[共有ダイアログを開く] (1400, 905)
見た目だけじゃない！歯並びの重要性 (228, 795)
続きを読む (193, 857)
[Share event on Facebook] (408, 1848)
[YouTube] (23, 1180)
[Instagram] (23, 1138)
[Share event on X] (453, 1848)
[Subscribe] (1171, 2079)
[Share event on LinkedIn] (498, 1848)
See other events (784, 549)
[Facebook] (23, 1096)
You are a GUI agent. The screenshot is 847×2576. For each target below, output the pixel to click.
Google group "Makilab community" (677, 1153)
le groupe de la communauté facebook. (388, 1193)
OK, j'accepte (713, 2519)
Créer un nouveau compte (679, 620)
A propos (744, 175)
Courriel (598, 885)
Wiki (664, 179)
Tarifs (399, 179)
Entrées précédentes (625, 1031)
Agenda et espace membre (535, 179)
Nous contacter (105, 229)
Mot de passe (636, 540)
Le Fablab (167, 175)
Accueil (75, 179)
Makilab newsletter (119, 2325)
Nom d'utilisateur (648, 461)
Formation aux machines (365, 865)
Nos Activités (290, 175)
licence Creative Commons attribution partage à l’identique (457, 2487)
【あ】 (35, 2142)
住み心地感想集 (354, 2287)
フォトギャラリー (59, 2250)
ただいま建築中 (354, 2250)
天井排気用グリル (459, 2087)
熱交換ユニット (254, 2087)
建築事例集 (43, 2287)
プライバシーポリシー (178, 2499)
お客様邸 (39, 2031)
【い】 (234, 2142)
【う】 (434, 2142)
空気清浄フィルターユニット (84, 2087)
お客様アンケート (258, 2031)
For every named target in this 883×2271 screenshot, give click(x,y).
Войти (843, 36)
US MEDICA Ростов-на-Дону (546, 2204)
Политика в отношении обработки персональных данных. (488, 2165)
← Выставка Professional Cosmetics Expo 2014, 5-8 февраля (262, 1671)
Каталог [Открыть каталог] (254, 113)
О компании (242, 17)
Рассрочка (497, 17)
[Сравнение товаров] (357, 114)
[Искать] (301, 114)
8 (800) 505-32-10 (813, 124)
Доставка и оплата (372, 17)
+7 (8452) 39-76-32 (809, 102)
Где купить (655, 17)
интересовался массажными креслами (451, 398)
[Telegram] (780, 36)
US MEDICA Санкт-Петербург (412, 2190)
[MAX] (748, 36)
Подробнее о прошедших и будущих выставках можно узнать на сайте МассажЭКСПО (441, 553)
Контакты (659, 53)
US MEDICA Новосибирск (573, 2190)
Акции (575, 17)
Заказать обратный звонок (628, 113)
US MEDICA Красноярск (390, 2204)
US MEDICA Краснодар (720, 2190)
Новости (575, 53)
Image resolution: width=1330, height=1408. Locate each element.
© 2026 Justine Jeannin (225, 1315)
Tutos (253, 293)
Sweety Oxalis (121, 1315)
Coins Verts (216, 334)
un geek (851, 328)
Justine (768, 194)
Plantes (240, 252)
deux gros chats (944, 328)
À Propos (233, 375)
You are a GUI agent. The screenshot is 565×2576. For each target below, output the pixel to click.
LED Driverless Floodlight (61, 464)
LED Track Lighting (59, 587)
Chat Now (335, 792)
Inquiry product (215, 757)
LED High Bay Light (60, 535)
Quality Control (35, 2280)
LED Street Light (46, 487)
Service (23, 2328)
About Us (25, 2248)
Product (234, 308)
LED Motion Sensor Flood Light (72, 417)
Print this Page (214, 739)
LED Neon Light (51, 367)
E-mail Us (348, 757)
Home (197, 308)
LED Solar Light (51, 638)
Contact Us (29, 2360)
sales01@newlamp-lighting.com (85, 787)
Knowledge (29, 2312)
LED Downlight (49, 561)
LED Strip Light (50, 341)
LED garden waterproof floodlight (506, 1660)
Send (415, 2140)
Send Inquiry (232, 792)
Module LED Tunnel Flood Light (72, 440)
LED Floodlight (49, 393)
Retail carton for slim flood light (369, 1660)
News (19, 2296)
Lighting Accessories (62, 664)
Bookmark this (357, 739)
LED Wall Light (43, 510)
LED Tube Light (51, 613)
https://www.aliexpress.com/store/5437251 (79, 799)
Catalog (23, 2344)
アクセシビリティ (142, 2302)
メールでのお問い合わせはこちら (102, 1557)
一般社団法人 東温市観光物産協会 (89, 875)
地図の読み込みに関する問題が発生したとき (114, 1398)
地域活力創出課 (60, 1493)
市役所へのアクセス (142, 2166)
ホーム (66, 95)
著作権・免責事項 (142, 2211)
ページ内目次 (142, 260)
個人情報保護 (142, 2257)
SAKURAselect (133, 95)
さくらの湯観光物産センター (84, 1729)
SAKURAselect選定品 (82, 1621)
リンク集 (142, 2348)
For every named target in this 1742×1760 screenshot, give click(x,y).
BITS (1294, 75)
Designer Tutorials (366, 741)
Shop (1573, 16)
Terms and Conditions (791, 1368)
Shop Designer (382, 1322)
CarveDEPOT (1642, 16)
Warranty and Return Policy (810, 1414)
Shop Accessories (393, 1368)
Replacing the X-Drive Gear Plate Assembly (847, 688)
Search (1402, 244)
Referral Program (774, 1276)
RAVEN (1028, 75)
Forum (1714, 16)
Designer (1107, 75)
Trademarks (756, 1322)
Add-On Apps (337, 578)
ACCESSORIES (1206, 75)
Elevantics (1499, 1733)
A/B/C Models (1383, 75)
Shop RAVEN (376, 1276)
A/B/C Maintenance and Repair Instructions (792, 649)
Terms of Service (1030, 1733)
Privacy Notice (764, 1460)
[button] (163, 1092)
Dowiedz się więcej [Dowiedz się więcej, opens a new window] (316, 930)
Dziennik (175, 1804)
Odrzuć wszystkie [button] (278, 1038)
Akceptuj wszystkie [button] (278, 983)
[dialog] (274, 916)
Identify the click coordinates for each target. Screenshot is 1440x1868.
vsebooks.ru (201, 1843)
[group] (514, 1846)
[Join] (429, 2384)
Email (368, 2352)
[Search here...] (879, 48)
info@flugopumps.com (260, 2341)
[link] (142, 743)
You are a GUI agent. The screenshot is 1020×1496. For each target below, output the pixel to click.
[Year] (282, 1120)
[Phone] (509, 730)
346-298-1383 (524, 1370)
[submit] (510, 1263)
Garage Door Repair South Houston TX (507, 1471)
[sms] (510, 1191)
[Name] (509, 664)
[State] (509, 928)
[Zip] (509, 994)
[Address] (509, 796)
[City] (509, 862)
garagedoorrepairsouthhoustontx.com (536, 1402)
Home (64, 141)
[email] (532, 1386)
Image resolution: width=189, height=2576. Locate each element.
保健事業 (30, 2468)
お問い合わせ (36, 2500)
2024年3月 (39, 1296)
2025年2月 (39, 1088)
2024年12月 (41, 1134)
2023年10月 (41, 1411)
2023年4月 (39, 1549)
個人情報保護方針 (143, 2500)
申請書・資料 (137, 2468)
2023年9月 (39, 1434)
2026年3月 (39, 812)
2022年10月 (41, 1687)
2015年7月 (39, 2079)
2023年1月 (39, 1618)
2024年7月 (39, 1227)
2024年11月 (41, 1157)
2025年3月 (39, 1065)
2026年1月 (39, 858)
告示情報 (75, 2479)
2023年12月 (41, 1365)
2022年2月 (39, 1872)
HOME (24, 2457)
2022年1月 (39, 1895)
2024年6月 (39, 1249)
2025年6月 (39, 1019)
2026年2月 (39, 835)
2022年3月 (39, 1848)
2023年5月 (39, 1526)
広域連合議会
◆ ◆ ◆ ◆
» **GOAL OF THE EXERCISE**: Copy out every line above word for word, keeping the same order.

» **COMPLETE RESPONSE**:
[共有ダイアログを開く] (1400, 905)
見た目だけじゃない！歯並びの重要性 (228, 795)
続きを読む (193, 857)
[Share event on Facebook] (408, 1848)
[YouTube] (23, 1180)
[Instagram] (23, 1138)
[Share event on X] (453, 1848)
[Subscribe] (1171, 2079)
[Share event on LinkedIn] (498, 1848)
See other events (784, 549)
[Facebook] (23, 1096)
You are a GUI agent. The screenshot is 847×2576. For each target below, output the pixel to click.
Google group "Makilab community" (677, 1153)
le groupe de la communauté facebook. (388, 1193)
OK, j'accepte (713, 2519)
Créer un nouveau compte (679, 620)
A propos (744, 175)
Courriel (598, 885)
Wiki (664, 179)
Tarifs (399, 179)
Entrées précédentes (625, 1031)
Agenda et espace membre (535, 179)
Nous contacter (105, 229)
Mot de passe (636, 540)
Le Fablab (167, 175)
Accueil (75, 179)
Makilab newsletter (119, 2325)
Nom d'utilisateur (648, 461)
Formation aux machines (365, 865)
Nos Activités (290, 175)
licence Creative Commons attribution partage à l’identique (457, 2487)
【あ】 (35, 2142)
住み心地感想集 (354, 2287)
フォトギャラリー (59, 2250)
ただいま建築中 (354, 2250)
天井排気用グリル (459, 2087)
熱交換ユニット (254, 2087)
建築事例集 (43, 2287)
プライバシーポリシー (178, 2499)
お客様邸 (39, 2031)
【い】 (234, 2142)
【う】 (434, 2142)
空気清浄フィルターユニット (84, 2087)
お客様アンケート (258, 2031)
For every named target in this 883×2271 screenshot, give click(x,y).
Войти (843, 36)
US MEDICA Ростов-на-Дону (546, 2204)
Политика в отношении обработки персональных данных. (488, 2165)
← Выставка Professional Cosmetics Expo 2014, 5-8 февраля (262, 1671)
Каталог [Открыть каталог] (254, 113)
О компании (242, 17)
Рассрочка (497, 17)
[Сравнение товаров] (357, 114)
[Искать] (301, 114)
8 (800) 505-32-10 (813, 124)
Доставка и оплата (372, 17)
+7 (8452) 39-76-32 (809, 102)
Где купить (655, 17)
интересовался массажными креслами (451, 398)
[Telegram] (780, 36)
US MEDICA Санкт-Петербург (412, 2190)
[MAX] (748, 36)
Подробнее о прошедших и будущих выставках можно узнать на сайте МассажЭКСПО (441, 553)
Контакты (659, 53)
US MEDICA Новосибирск (573, 2190)
Акции (575, 17)
Заказать обратный звонок (628, 113)
US MEDICA Красноярск (390, 2204)
US MEDICA Краснодар (720, 2190)
Новости (575, 53)
Image resolution: width=1330, height=1408. Locate each element.
© 2026 Justine Jeannin (225, 1315)
Tutos (253, 293)
Sweety Oxalis (121, 1315)
Coins Verts (216, 334)
un geek (851, 328)
Justine (768, 194)
Plantes (240, 252)
deux gros chats (944, 328)
À Propos (233, 375)
You are a GUI agent. The screenshot is 565×2576. For each target below, output the pixel to click.
LED Driverless Floodlight (61, 464)
LED Track Lighting (59, 587)
Chat Now (335, 792)
Inquiry product (215, 757)
LED High Bay Light (60, 535)
Quality Control (35, 2280)
LED Street Light (46, 487)
Service (23, 2328)
About Us (25, 2248)
Product (234, 308)
LED Motion Sensor Flood Light (72, 417)
Print this Page (214, 739)
LED Neon Light (51, 367)
E-mail Us (348, 757)
Home (197, 308)
LED Solar Light (51, 638)
Contact Us (29, 2360)
sales01@newlamp-lighting.com (85, 787)
Knowledge (29, 2312)
LED Downlight (49, 561)
LED Strip Light (50, 341)
LED garden waterproof floodlight (506, 1660)
Send (415, 2140)
Send Inquiry (232, 792)
Module LED Tunnel Flood Light (72, 440)
LED Floodlight (49, 393)
Retail carton for slim flood light (369, 1660)
News (19, 2296)
Lighting Accessories (62, 664)
Bookmark this (357, 739)
LED Wall Light (43, 510)
LED Tube Light (51, 613)
https://www.aliexpress.com/store/5437251 (79, 799)
Catalog (23, 2344)
アクセシビリティ (142, 2302)
メールでのお問い合わせはこちら (102, 1557)
一般社団法人 東温市観光物産協会 (89, 875)
地図の読み込みに関する問題が発生したとき (114, 1398)
地域活力創出課 (60, 1493)
市役所へのアクセス (142, 2166)
ホーム (66, 95)
著作権・免責事項 (142, 2211)
ページ内目次 (142, 260)
個人情報保護 (142, 2257)
SAKURAselect (133, 95)
さくらの湯観光物産センター (84, 1729)
SAKURAselect選定品 (82, 1621)
リンク集 (142, 2348)
For every named target in this 1742×1760 screenshot, give click(x,y).
BITS (1294, 75)
Designer Tutorials (366, 741)
Shop (1573, 16)
Terms and Conditions (791, 1368)
Shop Designer (382, 1322)
CarveDEPOT (1642, 16)
Warranty and Return Policy (810, 1414)
Shop Accessories (393, 1368)
Replacing the X-Drive Gear Plate Assembly (847, 688)
Search (1402, 244)
Referral Program (774, 1276)
RAVEN (1028, 75)
Forum (1714, 16)
Designer (1107, 75)
Trademarks (756, 1322)
Add-On Apps (337, 578)
ACCESSORIES (1206, 75)
Elevantics (1499, 1733)
A/B/C Models (1383, 75)
Shop RAVEN (376, 1276)
A/B/C Maintenance and Repair Instructions (792, 649)
Terms of Service (1030, 1733)
Privacy Notice (764, 1460)
[button] (163, 1092)
Dowiedz się więcej [Dowiedz się więcej, opens a new window] (316, 930)
Dziennik (175, 1804)
Odrzuć wszystkie [button] (278, 1038)
Akceptuj wszystkie [button] (278, 983)
[dialog] (274, 916)
Identify the click coordinates for each target. Screenshot is 1440x1868.
vsebooks.ru (201, 1843)
[group] (514, 1846)
[Join] (429, 2384)
Email (368, 2352)
[Search here...] (879, 48)
info@flugopumps.com (260, 2341)
[link] (142, 743)
You are a GUI agent. The screenshot is 1020×1496. For each target below, output the pixel to click.
[Year] (282, 1120)
[Phone] (509, 730)
346-298-1383 (524, 1370)
[submit] (510, 1263)
Garage Door Repair South Houston TX (507, 1471)
[sms] (510, 1191)
[Name] (509, 664)
[State] (509, 928)
[Zip] (509, 994)
[Address] (509, 796)
[City] (509, 862)
garagedoorrepairsouthhoustontx.com (536, 1402)
Home (64, 141)
[email] (532, 1386)
Image resolution: width=189, height=2576. Locate each element.
保健事業 (30, 2468)
お問い合わせ (36, 2500)
2024年3月 (39, 1296)
2025年2月 (39, 1088)
2024年12月 (41, 1134)
2023年10月 (41, 1411)
2023年4月 (39, 1549)
個人情報保護方針 (143, 2500)
申請書・資料 (137, 2468)
2023年9月 (39, 1434)
2026年3月 (39, 812)
2022年10月 (41, 1687)
2015年7月 (39, 2079)
2023年1月 (39, 1618)
2024年7月 (39, 1227)
2024年11月 (41, 1157)
2025年3月 (39, 1065)
2026年1月 (39, 858)
告示情報 (75, 2479)
2023年12月 (41, 1365)
2022年2月 (39, 1872)
HOME (24, 2457)
2022年1月 (39, 1895)
2024年6月 (39, 1249)
2025年6月 (39, 1019)
2026年2月 (39, 835)
2022年3月 (39, 1848)
2023年5月 (39, 1526)
広域連合議会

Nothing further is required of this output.